Jeszcze błąd – czy już zmiana?

Autor: Sylwia Zielińska

Gdy rozpoczynamy naszą przygodę z językiem japońskim i dowiadujemy się, jak wyglądają rzeczowniki, przymiotniki i czasowniki, okazuje się, że mają one swoje konkretne formy twierdzące i przeczące. Przykładowo, przymiotnik „gorący” - atsui (暑い) - w przeczeniu będzie wyglądał następująco: atsukunai (暑くない). Natomiast czasownik w formie prostej, słownikowej, brzmiący iku (行く) - “iść” w przeczeniu będzie wyglądał w ten sposób: ikanai (行かない). Obie te odmiany, z twierdzenia w przeczenie, nie są takie same i nie należy ich pomylić. Jednak stosunkowo często zdarza się, że obcokrajowcy uczący się języka japońskiego mylą te dwie formy i przy zaprzeczeniu przymiotnika „gorący” wyjdzie im atsukanai, przez a, nie przez u, jak byłoby poprawnie. I właśnie ten - wydawałoby się - błąd zainteresował mgr Ewę Krassowską-Mackiewicz, założycielkę Wydziału Kultury Japonii na Polsko-Japońskiej Akademii Technik Komputerowych i wykładowczynię języka japońskiego. Dlaczego? Bo tę formę, niewątpliwie niepoprawną pod względem gramatycznym,  sensei usłyszała nie od uczącego się języka obcokrajowca, lecz od rodowitego Japończyka. Mnie również zaintrygowało to zjawisko.

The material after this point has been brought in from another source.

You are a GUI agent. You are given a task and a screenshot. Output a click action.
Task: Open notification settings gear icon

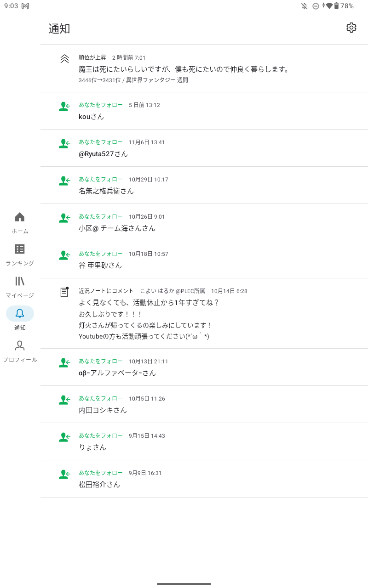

Kilka dni później, jak gdyby nigdy nic oglądałam japońską dramę na Netflixie. Była to drama z bieżącego roku o tytule „Kotchi muiteyo Mukai-kun” (”Turn to Me Mukai-kun”). Zazwyczaj japońskie dramy oglądam z dużą uwagą, wsłuchując się w język i wyłapując różne rzeczy. I wtedy we mnie uderzyło, jak grom z jasnego nieba: główny bohater, tytułowy Mukai-kun, użył słowa zurukanai! Jest to w rzeczy samej niepoprawne zaprzeczenie przymiotnika brzmiącego zurui (oznaczającego „niesprawiedliwy”, „nie fair”). Poprawne zaprzeczenie tego przymiotnika brzmiałoby zurukunai.

Z czego wynika ten fenomen i jak duży wpływ ma już na język japoński, skoro nawet pojawił się w serialu, nie jako błąd, lecz normalnie użyte słowo? Na ten moment nie mam odpowiedzi na to pytanie. Jednak wspólnie z mgr Ewą Krassowską-Mackiewicz ustaliłyśmy pewne prawdopodobne powody. Pierwszym z nich mogłaby być szeroko pojęta zmiana języka i dostosowywanie go do szybkiego życia. Szczególnie mam tu na myśli młodych ludzi, którzy niekoniecznie będą zwracać uwagę na poprawną wymowę, gdyż zależy im zazwyczaj na jak najszybszym przekazaniu informacji. Zatem możliwe, że zwyczajnie łatwiej i szybciej jest powiedzieć atsukanai niż atsukunai.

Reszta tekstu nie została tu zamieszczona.